In the first game, players were never removed from the Slayer’s perspective. You stayed in first-person mode no matter what, always looking through the eyes of Doomguy. When he opened a door, you saw his hands appear in front of you to lift it. When he picked up a new gun, you saw him hold it up to his/your eyes to inspect.
Doom Eternal makes the dubious choice of pulling players out of Doomguy’s shoes. On occasion, there will be a cutscene, and the “camera” will float out of the Doom Slayer’s eyes and instead hover around him cinematically so you can see his body from a more remote perspective.
I’m personally not a fan of this.
Call me old school, but I liked the immersion of being the Doom Slayer from Doom (2016). I liked feeling like his actions were my actions. In Doom Eternal, I felt like I was buddy-buddy with the Doomguy instead of being him.
And to add insult to injury, they actually have the Doomguy speak at one point.
I did not like that one bit. I’m not going to grab a torch and pitchfork about it, but it definitely took me out of the game to hear the Slayer suddenyl growl “Rip and tear” in a totally contrived fashion.
My final thoughts on the story would be a low-key appreciation for the multiple locations it took us to. It often felt like we (the Doom Slayer and I) were going all over the place in a short time span.
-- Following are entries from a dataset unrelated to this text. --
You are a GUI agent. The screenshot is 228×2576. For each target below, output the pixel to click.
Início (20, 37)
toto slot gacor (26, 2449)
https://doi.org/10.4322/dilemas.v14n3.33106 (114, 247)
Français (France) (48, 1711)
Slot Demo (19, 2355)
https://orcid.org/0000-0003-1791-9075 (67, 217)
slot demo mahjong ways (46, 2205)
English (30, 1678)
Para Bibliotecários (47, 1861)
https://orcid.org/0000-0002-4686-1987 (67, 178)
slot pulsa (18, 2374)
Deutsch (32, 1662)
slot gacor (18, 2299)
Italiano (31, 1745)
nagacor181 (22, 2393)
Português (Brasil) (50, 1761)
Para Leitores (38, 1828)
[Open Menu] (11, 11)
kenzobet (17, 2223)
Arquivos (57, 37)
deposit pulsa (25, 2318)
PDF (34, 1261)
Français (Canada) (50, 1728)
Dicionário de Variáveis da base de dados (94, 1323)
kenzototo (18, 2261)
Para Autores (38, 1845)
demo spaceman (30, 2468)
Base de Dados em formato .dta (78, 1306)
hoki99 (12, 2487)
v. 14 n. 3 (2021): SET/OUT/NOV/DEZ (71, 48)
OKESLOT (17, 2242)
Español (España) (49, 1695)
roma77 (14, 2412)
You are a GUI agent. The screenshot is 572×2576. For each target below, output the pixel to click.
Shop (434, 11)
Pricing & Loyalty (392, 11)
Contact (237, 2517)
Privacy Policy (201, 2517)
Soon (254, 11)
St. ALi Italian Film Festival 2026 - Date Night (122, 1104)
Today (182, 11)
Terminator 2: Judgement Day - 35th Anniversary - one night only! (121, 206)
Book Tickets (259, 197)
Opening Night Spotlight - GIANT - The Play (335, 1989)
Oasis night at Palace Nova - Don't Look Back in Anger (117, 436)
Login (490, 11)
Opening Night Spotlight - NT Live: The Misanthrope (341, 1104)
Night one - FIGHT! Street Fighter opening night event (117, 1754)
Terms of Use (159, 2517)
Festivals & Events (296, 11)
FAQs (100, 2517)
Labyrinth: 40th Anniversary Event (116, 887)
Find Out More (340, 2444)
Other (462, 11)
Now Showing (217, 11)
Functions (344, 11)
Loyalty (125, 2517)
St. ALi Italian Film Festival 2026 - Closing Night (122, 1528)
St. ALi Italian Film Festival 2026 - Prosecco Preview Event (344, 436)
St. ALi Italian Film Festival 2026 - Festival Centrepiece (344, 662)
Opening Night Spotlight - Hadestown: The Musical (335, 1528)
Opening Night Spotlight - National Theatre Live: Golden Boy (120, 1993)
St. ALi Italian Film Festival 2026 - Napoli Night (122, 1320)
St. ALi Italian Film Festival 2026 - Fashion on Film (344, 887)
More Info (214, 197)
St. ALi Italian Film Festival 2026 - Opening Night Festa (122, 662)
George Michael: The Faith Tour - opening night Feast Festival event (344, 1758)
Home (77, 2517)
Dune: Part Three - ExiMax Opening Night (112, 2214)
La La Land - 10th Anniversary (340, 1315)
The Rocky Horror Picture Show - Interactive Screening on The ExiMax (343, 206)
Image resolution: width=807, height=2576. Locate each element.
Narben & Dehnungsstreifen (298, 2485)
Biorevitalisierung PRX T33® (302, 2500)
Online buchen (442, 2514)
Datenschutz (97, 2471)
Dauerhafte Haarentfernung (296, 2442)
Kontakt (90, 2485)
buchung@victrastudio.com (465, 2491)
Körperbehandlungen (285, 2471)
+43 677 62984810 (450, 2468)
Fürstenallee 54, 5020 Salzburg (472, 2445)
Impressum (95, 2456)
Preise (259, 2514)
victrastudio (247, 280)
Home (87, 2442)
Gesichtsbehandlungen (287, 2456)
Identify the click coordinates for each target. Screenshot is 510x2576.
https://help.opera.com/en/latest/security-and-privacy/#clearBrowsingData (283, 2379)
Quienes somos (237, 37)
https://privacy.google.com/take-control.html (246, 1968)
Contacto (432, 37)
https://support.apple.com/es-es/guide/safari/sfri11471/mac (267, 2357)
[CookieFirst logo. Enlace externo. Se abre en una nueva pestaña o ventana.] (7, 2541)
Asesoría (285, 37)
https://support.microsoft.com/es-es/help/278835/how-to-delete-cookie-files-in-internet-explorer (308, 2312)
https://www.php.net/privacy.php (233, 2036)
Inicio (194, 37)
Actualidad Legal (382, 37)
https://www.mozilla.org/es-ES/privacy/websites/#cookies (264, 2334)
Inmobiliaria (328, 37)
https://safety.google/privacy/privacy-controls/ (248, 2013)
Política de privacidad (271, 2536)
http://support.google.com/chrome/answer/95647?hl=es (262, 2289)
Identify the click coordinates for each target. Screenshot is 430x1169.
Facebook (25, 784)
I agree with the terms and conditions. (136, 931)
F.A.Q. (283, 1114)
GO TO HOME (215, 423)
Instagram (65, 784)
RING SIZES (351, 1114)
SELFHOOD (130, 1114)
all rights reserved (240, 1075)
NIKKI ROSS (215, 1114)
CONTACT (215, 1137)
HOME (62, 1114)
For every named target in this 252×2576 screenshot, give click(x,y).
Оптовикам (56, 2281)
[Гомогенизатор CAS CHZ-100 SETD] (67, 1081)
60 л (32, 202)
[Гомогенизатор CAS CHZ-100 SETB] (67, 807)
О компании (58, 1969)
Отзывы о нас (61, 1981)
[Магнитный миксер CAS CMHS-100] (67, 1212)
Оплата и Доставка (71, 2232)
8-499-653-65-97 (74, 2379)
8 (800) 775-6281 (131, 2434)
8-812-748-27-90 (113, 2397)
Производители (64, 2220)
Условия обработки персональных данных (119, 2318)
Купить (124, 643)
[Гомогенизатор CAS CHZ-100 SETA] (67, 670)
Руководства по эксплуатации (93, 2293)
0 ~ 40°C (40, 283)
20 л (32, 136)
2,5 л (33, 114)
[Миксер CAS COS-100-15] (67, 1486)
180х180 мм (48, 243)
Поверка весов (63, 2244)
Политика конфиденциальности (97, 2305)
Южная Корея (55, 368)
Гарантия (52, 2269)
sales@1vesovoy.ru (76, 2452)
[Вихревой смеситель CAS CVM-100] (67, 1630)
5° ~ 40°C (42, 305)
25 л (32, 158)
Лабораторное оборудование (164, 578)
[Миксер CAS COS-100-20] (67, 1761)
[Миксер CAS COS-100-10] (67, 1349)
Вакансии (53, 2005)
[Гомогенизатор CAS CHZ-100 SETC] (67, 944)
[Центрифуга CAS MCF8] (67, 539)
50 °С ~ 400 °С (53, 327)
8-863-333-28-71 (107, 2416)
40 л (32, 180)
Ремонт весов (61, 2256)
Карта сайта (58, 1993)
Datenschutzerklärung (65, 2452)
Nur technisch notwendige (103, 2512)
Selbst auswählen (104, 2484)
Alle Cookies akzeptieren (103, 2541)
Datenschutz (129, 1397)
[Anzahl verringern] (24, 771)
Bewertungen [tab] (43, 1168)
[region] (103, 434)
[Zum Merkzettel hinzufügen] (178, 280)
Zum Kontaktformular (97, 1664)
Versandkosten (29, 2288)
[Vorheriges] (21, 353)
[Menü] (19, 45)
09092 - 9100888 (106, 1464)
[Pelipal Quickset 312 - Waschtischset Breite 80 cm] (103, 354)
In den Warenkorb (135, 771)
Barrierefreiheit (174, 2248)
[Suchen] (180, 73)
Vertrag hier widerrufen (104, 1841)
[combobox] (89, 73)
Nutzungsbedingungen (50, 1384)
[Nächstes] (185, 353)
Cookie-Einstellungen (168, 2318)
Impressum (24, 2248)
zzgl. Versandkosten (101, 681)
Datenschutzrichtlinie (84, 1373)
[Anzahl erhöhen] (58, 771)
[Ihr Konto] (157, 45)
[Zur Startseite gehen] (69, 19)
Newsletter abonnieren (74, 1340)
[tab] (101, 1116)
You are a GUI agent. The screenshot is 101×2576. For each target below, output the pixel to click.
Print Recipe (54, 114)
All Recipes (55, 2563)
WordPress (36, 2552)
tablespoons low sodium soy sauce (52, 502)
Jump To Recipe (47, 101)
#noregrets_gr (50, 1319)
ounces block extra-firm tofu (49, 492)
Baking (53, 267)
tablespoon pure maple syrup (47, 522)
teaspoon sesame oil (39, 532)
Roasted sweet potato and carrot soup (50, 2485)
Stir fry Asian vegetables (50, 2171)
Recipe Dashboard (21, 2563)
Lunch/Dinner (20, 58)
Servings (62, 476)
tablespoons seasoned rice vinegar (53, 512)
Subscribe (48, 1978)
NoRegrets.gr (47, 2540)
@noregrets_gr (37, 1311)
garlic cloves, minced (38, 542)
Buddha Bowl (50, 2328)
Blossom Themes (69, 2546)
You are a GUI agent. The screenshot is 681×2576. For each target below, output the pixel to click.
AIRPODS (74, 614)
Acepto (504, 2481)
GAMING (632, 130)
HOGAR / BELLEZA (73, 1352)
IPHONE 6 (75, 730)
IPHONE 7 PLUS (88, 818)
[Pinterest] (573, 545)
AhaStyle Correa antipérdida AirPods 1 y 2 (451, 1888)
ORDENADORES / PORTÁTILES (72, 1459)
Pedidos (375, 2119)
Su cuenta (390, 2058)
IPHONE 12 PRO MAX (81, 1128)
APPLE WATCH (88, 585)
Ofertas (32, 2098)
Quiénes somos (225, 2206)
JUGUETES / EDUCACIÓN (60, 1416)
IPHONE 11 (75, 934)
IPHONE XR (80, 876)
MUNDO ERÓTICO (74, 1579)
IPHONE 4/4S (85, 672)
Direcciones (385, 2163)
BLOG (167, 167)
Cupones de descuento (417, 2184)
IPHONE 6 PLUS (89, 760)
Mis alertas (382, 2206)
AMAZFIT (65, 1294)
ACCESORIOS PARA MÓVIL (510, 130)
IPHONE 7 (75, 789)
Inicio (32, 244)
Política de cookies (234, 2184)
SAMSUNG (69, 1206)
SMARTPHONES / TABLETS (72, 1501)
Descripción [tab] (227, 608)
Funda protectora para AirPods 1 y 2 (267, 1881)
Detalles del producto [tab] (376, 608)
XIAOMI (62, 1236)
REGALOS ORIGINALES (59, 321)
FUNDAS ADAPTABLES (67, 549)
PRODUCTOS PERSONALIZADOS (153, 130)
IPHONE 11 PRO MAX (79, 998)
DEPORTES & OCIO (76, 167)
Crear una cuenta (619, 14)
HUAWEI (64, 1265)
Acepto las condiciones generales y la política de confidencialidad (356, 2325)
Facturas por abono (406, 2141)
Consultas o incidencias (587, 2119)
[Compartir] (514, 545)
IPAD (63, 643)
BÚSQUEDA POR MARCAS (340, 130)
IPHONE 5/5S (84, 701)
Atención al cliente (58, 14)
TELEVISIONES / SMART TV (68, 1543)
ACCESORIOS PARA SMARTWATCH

That dizzy variety of places, while befuddling my grasp on plot points and objectives, did give me some great arenas.
Which leads me to my next section…
Doom (2016) had fairly bland environments. You were either on Hell or Mars, and both locations were always tinted either shades of red or shades of grey.
Doom Eternal blows its predecessor out of the water when it comes to environments.
You’ve got the devastated landscapes of Earth during the demonic invasion. You’ve got the garish colors of Urdak, the Maykrs’ home world. The fiery environs of Hell are dangerous and mesmerizing. Even the somber nature of the Sentinels’ realm stands out from the crowd.
Plus, each of these locations offers up great arenas. Since mobility is prized in Doom Eternal, the maps have to be designed to allow a greater rein of movement. There are bars to swing from, lifts to propel you into the air, and ledges you can clamber onto. These mini-arenas are all superb.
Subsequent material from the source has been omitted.